Oklahoma Officials Crack Down on Illegal Marijuana Licensing Schemes Photo: Robert Linder/Unsplash
August 2, 2022

The Oklahoma Medical Marijuana Authority (OMMA) has reduced the number of cultivator licenses by 21.8% since December 2021 as OMMA cracks down on improper licensing, including those licenses that failed to fill out a foreign ownership attestation.

The number of licenses is again dropping, with the state’s Attorney General charging two Tulsa lawyers with a “ghost ownership” scheme wherein law firm employees were signed up as owners of cannabis firms in which they had no actual ownership interest. The lawyers have been charged with a variety of crimes related to the scheme, including conspiracy to cultivate a controlled substance, cultivation of a dangerous substance, and “a pattern of criminal offense,” among other charges.

The Tulsa World reports the lawyers “directed medical marijuana businesses to sign consulting agreements with law firm Jones Brown’s employees to act as ‘ghost owners’ of the medical marijuana operations.” The report notes that “over 400 marijuana growing operations in the state listed the Jones Brown law firm employees as the 75% owners.” The lawyers charged $3,000 for each “ghost license” taken out in an employee’s name so the actual owners could bypass state residency requirements. The executive director of the Oklahoma Bureau of Narcotics and Dangerous Drugs Control said the actual owners were “national and international organizations” and noted there are “hundreds of cases going on.”

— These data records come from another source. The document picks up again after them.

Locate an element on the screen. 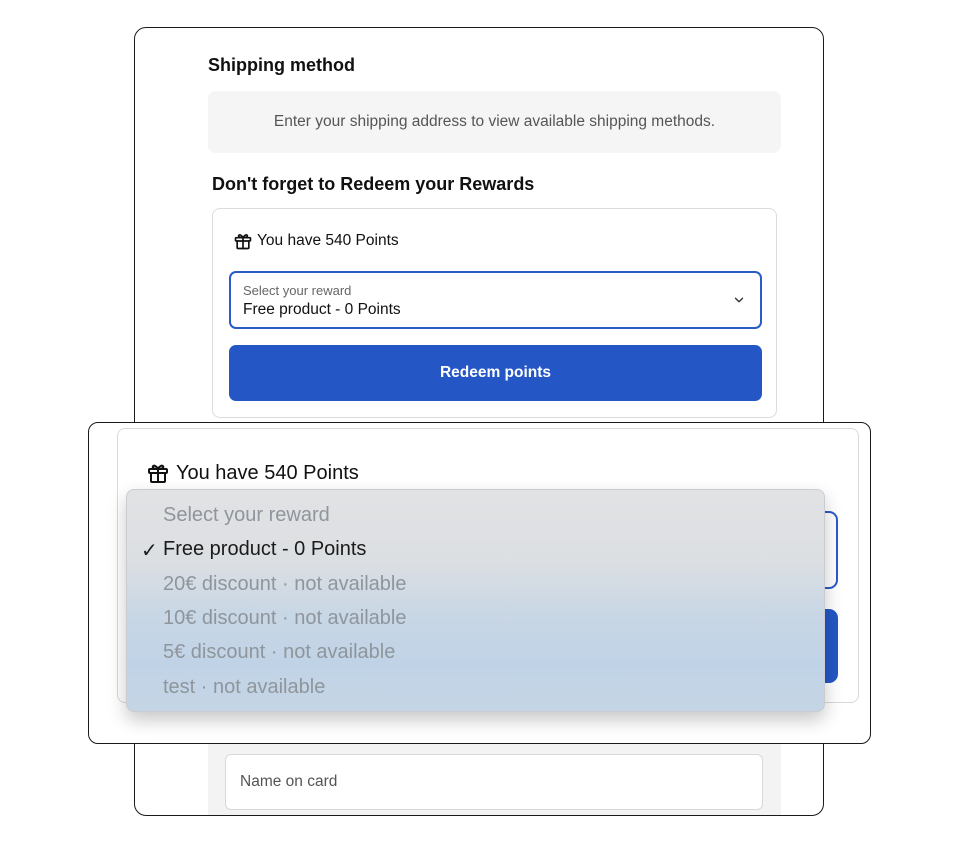  shipping-method-title: Shipping method is located at coordinates (282, 65).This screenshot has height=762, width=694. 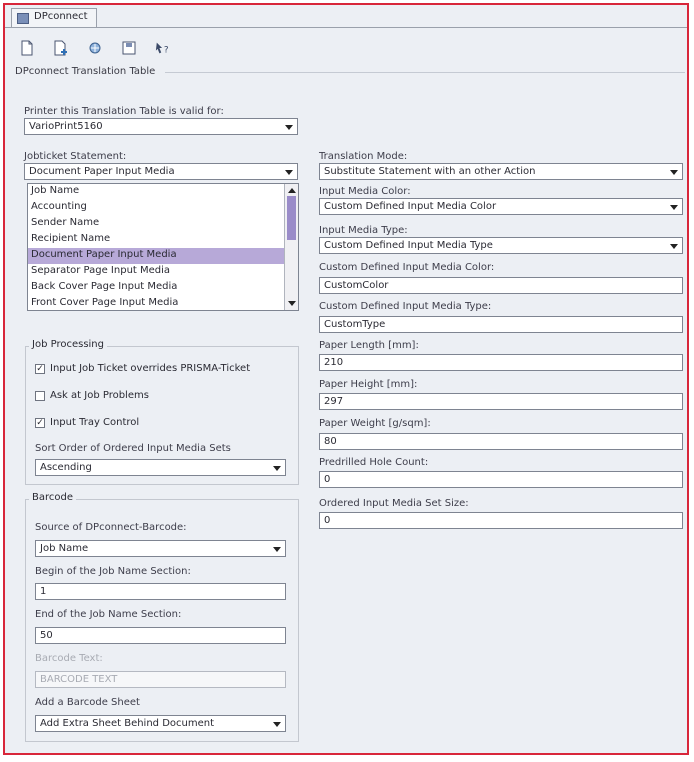 I want to click on printer-value: VarioPrint5160, so click(x=66, y=126).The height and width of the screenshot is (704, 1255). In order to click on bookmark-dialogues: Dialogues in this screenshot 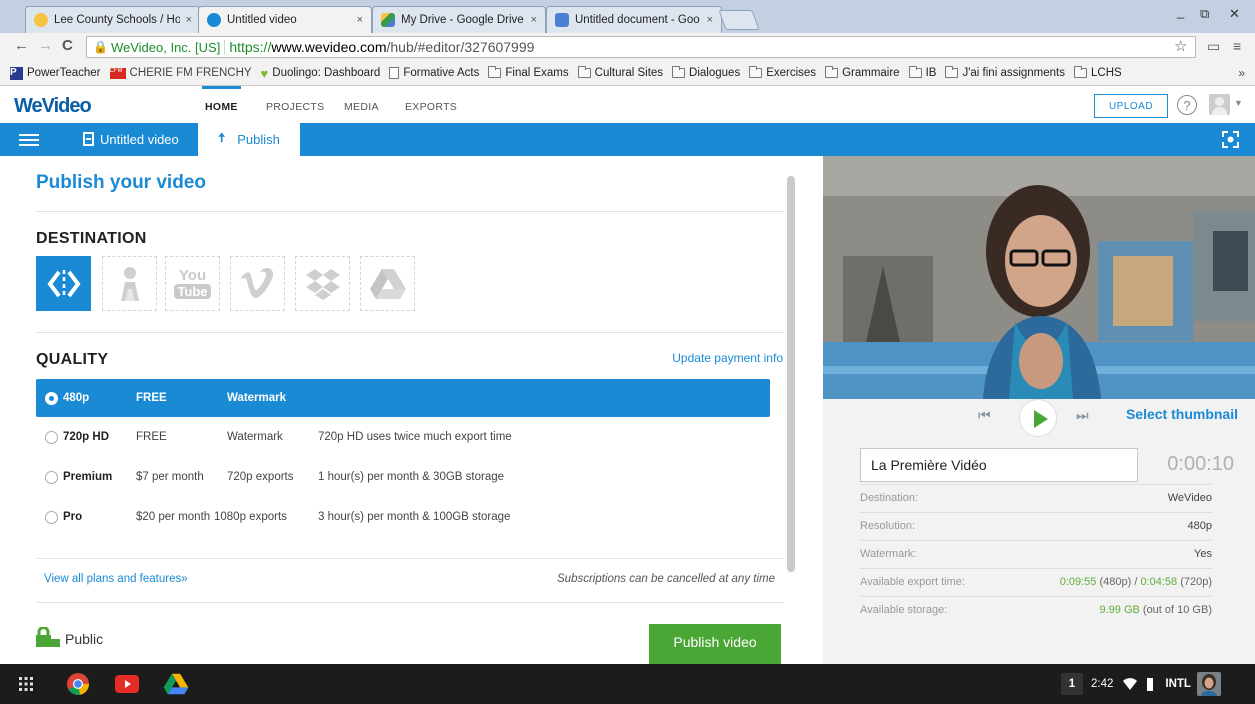, I will do `click(706, 72)`.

The state attorney general weighed in as well saying that “more than 80% of the marijuana grown in the state” is illegally exported to other states. He also claimed that “Oklahoma is now the number one supplier of marijuana in the United States,” which is likely hyperbole.

How the crackdown on businesses that improperly secured Oklahoma medical cannabis licenses might impact supply and price in the state remains to be seen. At the most basic level, a reduction in the number of growers could reasonably be expected to tighten supply and provide upward price pressure. However, if significant portions of the production of the licensees under discussion were indeed being diverted out of the legal medical market, the impact of shutting down those growers could end up being much smaller.